▸ **Directions for this task**
Copy the lines below without changing anything.

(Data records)
<<<<
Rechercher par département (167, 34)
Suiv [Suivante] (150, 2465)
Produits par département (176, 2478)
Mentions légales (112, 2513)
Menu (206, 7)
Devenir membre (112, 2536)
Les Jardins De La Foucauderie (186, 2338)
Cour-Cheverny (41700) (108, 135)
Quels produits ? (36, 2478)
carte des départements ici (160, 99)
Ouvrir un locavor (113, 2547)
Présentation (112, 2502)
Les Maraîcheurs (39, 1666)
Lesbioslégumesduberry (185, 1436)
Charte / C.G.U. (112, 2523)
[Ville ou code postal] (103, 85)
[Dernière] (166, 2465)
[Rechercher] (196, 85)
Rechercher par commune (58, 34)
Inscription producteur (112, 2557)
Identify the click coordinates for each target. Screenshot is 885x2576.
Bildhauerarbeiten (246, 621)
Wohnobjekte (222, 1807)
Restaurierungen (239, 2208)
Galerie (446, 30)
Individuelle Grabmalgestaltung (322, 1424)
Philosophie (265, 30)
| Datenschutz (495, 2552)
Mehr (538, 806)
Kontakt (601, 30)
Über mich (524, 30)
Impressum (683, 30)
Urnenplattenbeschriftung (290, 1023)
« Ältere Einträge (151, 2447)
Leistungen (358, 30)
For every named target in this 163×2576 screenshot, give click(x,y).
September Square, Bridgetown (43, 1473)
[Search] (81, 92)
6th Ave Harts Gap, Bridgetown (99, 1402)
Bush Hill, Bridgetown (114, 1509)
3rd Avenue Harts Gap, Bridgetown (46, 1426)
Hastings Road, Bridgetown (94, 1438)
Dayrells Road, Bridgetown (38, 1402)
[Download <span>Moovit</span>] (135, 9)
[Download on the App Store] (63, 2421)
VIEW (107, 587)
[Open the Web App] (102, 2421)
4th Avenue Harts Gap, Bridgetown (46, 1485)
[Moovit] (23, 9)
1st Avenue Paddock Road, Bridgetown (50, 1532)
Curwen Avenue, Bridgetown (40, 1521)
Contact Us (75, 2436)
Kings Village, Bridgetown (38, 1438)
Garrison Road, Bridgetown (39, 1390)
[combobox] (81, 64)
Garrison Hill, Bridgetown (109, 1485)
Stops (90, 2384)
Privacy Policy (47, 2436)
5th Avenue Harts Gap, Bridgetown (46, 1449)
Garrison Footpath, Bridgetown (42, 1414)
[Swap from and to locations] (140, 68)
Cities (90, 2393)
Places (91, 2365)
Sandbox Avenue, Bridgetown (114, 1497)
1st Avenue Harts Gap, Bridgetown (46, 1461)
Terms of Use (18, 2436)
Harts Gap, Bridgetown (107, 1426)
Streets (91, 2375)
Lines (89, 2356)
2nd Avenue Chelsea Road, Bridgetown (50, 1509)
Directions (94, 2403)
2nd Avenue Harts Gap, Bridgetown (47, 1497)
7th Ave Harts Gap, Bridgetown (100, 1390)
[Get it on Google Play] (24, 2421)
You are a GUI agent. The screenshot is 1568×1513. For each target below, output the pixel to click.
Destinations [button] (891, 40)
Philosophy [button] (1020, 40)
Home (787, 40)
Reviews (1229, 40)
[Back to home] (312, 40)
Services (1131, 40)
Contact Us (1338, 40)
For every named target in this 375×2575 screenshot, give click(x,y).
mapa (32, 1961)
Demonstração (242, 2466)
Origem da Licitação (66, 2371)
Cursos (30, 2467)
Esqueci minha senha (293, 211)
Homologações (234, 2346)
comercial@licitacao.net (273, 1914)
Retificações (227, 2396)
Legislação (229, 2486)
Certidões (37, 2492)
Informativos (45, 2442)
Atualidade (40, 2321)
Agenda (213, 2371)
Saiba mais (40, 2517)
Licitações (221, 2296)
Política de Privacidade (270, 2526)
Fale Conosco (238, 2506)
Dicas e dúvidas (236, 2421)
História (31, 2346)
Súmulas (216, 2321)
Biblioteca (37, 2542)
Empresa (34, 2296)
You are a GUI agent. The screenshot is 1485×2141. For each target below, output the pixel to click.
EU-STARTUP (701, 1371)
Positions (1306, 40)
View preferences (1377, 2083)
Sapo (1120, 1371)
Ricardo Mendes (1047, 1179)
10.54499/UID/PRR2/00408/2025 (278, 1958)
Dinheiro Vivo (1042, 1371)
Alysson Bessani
>>>>
▸ **Written answer**
Rechercher par département (167, 34)
Suiv [Suivante] (150, 2465)
Produits par département (176, 2478)
Mentions légales (112, 2513)
Menu (206, 7)
Devenir membre (112, 2536)
Les Jardins De La Foucauderie (186, 2338)
Cour-Cheverny (41700) (108, 135)
Quels produits ? (36, 2478)
carte des départements ici (160, 99)
Ouvrir un locavor (113, 2547)
Présentation (112, 2502)
Les Maraîcheurs (39, 1666)
Lesbioslégumesduberry (185, 1436)
Charte / C.G.U. (112, 2523)
[Ville ou code postal] (103, 85)
[Dernière] (166, 2465)
[Rechercher] (196, 85)
Rechercher par commune (58, 34)
Inscription producteur (112, 2557)
Identify the click coordinates for each target. Screenshot is 885x2576.
Bildhauerarbeiten (246, 621)
Wohnobjekte (222, 1807)
Restaurierungen (239, 2208)
Galerie (446, 30)
Individuelle Grabmalgestaltung (322, 1424)
Philosophie (265, 30)
| Datenschutz (495, 2552)
Mehr (538, 806)
Kontakt (601, 30)
Über mich (524, 30)
Impressum (683, 30)
Urnenplattenbeschriftung (290, 1023)
« Ältere Einträge (151, 2447)
Leistungen (358, 30)
For every named target in this 163×2576 screenshot, give click(x,y).
September Square, Bridgetown (43, 1473)
[Search] (81, 92)
6th Ave Harts Gap, Bridgetown (99, 1402)
Bush Hill, Bridgetown (114, 1509)
3rd Avenue Harts Gap, Bridgetown (46, 1426)
Hastings Road, Bridgetown (94, 1438)
Dayrells Road, Bridgetown (38, 1402)
[Download <span>Moovit</span>] (135, 9)
[Download on the App Store] (63, 2421)
VIEW (107, 587)
[Open the Web App] (102, 2421)
4th Avenue Harts Gap, Bridgetown (46, 1485)
[Moovit] (23, 9)
1st Avenue Paddock Road, Bridgetown (50, 1532)
Curwen Avenue, Bridgetown (40, 1521)
Contact Us (75, 2436)
Kings Village, Bridgetown (38, 1438)
Garrison Road, Bridgetown (39, 1390)
[combobox] (81, 64)
Garrison Hill, Bridgetown (109, 1485)
Stops (90, 2384)
Privacy Policy (47, 2436)
5th Avenue Harts Gap, Bridgetown (46, 1449)
Garrison Footpath, Bridgetown (42, 1414)
[Swap from and to locations] (140, 68)
Cities (90, 2393)
Places (91, 2365)
Sandbox Avenue, Bridgetown (114, 1497)
1st Avenue Harts Gap, Bridgetown (46, 1461)
Terms of Use (18, 2436)
Harts Gap, Bridgetown (107, 1426)
Streets (91, 2375)
Lines (89, 2356)
2nd Avenue Chelsea Road, Bridgetown (50, 1509)
Directions (94, 2403)
2nd Avenue Harts Gap, Bridgetown (47, 1497)
7th Ave Harts Gap, Bridgetown (100, 1390)
[Get it on Google Play] (24, 2421)
You are a GUI agent. The screenshot is 1568×1513. For each target below, output the pixel to click.
Destinations [button] (891, 40)
Philosophy [button] (1020, 40)
Home (787, 40)
Reviews (1229, 40)
[Back to home] (312, 40)
Services (1131, 40)
Contact Us (1338, 40)
For every named target in this 375×2575 screenshot, give click(x,y).
mapa (32, 1961)
Demonstração (242, 2466)
Origem da Licitação (66, 2371)
Cursos (30, 2467)
Esqueci minha senha (293, 211)
Homologações (234, 2346)
comercial@licitacao.net (273, 1914)
Retificações (227, 2396)
Legislação (229, 2486)
Certidões (37, 2492)
Informativos (45, 2442)
Atualidade (40, 2321)
Agenda (213, 2371)
Saiba mais (40, 2517)
Licitações (221, 2296)
Política de Privacidade (270, 2526)
Fale Conosco (238, 2506)
Dicas e dúvidas (236, 2421)
História (31, 2346)
Súmulas (216, 2321)
Biblioteca (37, 2542)
Empresa (34, 2296)
You are a GUI agent. The screenshot is 1485×2141. For each target below, output the pixel to click.
EU-STARTUP (701, 1371)
Positions (1306, 40)
View preferences (1377, 2083)
Sapo (1120, 1371)
Ricardo Mendes (1047, 1179)
10.54499/UID/PRR2/00408/2025 (278, 1958)
Dinheiro Vivo (1042, 1371)
Alysson Bessani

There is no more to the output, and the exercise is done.